Inspiration porn is a term coined by the late disability activist Stella Young. It describes the practice of using disabled characters as objects of inspiration for non-disabled audiences, without regard for the disabled person's own perspective or interiority. In fiction, it appears as disabled characters who exist primarily to teach able-bodied protagonists lessons about gratitude and resilience. The fix is to give disabled characters goals that have nothing to do with inspiring anyone.

Where do I find disability sensitivity readers?

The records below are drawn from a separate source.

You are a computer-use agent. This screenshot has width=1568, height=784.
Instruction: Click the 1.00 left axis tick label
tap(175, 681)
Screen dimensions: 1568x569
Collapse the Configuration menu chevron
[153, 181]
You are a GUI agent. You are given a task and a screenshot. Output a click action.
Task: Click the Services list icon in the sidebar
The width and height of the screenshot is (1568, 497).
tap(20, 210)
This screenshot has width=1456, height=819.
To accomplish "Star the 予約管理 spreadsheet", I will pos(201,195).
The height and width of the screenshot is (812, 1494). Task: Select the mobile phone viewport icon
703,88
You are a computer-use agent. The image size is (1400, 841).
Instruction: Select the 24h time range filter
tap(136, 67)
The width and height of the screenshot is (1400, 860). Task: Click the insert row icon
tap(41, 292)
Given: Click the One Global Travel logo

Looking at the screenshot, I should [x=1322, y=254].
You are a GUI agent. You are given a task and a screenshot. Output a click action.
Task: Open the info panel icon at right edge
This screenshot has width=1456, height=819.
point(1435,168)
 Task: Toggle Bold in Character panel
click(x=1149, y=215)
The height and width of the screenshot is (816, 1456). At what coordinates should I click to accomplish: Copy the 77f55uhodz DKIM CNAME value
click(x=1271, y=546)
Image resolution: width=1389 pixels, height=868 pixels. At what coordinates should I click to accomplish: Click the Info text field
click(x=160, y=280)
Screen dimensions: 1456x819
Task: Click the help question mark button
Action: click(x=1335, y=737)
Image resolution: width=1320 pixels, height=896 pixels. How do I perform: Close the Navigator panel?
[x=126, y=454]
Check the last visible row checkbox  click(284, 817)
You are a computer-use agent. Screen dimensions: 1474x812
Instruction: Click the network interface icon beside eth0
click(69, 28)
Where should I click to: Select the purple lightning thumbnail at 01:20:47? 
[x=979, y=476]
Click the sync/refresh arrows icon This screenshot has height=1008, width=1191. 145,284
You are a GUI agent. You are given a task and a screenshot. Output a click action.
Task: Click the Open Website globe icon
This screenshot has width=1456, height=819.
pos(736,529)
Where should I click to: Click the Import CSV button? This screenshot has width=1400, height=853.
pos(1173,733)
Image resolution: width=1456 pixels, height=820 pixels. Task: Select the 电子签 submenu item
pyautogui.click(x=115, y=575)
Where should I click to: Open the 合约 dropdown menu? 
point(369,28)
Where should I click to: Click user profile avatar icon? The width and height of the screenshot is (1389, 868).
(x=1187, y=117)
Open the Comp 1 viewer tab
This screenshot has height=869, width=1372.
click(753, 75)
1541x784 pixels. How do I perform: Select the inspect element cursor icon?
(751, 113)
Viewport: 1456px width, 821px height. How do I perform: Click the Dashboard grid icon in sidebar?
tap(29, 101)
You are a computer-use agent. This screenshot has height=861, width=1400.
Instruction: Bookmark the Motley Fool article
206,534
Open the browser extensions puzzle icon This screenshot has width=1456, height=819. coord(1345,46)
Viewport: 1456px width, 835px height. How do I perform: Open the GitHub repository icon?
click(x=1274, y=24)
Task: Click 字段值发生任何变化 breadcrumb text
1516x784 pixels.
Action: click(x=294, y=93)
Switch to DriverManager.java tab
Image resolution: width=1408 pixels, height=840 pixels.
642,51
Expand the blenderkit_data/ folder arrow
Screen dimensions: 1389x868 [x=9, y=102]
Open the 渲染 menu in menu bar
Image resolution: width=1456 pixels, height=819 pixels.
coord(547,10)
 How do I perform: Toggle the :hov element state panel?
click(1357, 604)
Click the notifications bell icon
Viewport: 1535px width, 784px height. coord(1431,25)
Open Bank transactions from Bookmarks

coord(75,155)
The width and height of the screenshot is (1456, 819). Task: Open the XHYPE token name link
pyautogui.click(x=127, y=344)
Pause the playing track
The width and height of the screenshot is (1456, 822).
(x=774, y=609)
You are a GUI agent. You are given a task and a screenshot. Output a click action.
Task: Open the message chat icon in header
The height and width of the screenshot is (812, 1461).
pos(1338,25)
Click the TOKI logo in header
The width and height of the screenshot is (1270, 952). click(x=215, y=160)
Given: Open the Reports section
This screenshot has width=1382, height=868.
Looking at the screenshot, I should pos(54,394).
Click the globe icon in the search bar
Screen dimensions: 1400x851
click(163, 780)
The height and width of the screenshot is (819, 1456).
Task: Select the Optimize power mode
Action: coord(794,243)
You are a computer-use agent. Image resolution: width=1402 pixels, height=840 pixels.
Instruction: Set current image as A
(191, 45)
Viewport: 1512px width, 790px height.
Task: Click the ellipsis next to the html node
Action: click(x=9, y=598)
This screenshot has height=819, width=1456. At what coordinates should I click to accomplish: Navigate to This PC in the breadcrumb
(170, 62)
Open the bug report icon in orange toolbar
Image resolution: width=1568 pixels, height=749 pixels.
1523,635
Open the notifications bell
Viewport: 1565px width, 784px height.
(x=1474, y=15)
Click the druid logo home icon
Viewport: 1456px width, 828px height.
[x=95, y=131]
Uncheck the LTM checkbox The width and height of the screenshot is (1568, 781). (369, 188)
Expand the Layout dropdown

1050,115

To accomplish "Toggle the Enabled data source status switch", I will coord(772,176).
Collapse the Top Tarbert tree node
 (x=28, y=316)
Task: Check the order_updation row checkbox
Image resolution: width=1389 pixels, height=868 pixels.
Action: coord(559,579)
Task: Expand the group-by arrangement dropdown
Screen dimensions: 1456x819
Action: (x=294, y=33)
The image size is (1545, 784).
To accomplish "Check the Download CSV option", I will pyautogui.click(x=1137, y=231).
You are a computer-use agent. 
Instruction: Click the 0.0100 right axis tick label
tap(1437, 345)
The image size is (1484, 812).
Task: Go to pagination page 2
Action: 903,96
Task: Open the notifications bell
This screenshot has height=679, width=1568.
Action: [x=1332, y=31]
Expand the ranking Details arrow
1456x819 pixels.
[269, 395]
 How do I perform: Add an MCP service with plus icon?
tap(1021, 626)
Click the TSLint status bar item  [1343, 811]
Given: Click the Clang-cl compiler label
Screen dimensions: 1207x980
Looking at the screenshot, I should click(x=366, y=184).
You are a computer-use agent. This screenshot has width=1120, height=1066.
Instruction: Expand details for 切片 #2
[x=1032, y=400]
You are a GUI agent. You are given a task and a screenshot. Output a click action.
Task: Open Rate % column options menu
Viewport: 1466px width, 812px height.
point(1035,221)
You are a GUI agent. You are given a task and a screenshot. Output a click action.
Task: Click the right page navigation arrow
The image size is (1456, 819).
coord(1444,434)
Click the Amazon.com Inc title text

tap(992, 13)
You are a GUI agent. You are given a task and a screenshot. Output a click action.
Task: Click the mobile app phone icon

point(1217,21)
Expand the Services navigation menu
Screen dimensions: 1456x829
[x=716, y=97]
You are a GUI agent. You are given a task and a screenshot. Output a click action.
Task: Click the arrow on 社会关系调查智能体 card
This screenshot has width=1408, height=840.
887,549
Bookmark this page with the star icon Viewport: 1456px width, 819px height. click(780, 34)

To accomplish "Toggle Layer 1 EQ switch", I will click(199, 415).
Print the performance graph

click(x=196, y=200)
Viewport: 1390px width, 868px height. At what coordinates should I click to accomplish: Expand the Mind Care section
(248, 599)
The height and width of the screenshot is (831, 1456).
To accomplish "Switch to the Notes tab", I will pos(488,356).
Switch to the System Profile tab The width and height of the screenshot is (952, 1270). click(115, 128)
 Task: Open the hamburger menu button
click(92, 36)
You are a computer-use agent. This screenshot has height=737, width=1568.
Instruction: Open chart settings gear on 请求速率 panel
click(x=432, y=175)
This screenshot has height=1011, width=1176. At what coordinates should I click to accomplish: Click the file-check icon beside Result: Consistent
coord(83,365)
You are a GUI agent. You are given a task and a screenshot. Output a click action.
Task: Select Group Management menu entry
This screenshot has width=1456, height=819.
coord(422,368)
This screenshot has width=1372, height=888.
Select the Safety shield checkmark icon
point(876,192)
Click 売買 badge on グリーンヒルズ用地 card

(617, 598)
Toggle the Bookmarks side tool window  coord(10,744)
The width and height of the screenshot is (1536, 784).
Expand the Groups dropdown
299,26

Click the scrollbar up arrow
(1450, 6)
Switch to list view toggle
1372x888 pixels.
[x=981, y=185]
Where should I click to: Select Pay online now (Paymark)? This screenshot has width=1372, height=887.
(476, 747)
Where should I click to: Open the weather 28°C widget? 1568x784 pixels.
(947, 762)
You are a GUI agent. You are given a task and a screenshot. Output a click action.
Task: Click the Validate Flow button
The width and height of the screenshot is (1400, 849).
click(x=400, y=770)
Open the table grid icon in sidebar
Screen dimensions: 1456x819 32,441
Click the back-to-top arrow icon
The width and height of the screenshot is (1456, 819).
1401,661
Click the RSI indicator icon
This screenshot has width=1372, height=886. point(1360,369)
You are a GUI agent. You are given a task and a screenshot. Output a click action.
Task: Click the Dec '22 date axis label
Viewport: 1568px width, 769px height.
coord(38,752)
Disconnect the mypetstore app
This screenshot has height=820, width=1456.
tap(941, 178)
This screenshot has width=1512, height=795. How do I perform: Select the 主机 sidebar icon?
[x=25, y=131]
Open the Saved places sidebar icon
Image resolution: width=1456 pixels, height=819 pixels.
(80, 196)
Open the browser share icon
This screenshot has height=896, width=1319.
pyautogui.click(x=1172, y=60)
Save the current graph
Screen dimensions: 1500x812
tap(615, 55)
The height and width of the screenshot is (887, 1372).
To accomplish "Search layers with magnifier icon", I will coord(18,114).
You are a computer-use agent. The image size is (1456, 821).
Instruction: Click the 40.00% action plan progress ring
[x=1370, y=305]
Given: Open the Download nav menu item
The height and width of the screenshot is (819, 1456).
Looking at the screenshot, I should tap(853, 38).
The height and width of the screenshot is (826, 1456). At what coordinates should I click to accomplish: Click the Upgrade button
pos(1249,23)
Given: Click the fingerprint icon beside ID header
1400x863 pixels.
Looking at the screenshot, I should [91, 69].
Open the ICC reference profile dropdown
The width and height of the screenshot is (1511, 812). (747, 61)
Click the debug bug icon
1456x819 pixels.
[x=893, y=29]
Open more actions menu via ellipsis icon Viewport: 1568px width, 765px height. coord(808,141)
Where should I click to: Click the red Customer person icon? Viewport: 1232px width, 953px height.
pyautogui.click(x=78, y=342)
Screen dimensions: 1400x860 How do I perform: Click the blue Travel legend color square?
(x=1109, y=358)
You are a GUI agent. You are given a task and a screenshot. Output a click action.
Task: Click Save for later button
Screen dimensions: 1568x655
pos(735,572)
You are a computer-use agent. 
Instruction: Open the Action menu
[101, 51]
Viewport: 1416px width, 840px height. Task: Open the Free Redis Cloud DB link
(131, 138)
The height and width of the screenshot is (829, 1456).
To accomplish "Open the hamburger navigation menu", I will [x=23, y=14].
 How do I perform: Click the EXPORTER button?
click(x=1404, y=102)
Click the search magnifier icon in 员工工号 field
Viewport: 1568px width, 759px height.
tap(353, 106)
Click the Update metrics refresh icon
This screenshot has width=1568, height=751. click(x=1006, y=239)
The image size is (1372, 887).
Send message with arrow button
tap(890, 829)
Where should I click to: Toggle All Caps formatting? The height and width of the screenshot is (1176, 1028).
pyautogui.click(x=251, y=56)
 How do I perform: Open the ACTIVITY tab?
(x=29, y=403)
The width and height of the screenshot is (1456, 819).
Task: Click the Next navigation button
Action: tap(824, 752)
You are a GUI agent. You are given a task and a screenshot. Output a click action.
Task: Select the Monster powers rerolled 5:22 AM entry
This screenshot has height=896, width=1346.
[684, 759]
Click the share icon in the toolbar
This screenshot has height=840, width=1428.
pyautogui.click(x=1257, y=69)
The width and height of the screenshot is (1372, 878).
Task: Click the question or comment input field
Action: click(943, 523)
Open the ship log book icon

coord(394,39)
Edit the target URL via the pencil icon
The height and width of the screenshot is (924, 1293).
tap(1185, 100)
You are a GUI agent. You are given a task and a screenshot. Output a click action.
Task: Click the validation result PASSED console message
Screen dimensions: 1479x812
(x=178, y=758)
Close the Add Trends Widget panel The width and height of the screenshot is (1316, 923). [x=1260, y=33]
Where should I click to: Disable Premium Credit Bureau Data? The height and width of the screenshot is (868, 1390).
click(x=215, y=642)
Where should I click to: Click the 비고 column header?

Several directories list sensitivity readers with disability expertise. Writing in the Margins, Disability in Kidlit (for children's and YA), and Conscious Style Guide all maintain or link to reader directories. When hiring, specify the exact disability or condition you are writing: do not ask a reader with a physical disability to evaluate your portrayal of a psychiatric condition. Budget between $200 and $800 for a full manuscript read.

How do I find disabled ARC readers?

Disability book communities are active on Twitter/X under hashtags like #DisabilityTwitter and #CripLit, on Instagram, and in Goodreads groups organized around chronic illness and disability. iWrity's reader matching allows you to connect with ARC readers who specifically prioritize disability representation, ensuring your early reviews come from people with lived experience of what you are depicting.

What are the publication paths for disability fiction?

Disability fiction spans all genres: literary fiction, romance, YA, fantasy, mystery, and more. Your publication path depends more on genre than on subject matter. In traditional publishing, agents and editors with track records in disability representation exist but are not the majority, so research carefully before querying. Independent publishing offers full control over how the book is positioned and marketed to disability communities. Whatever path you choose, authentic community engagement before and after publication is essential.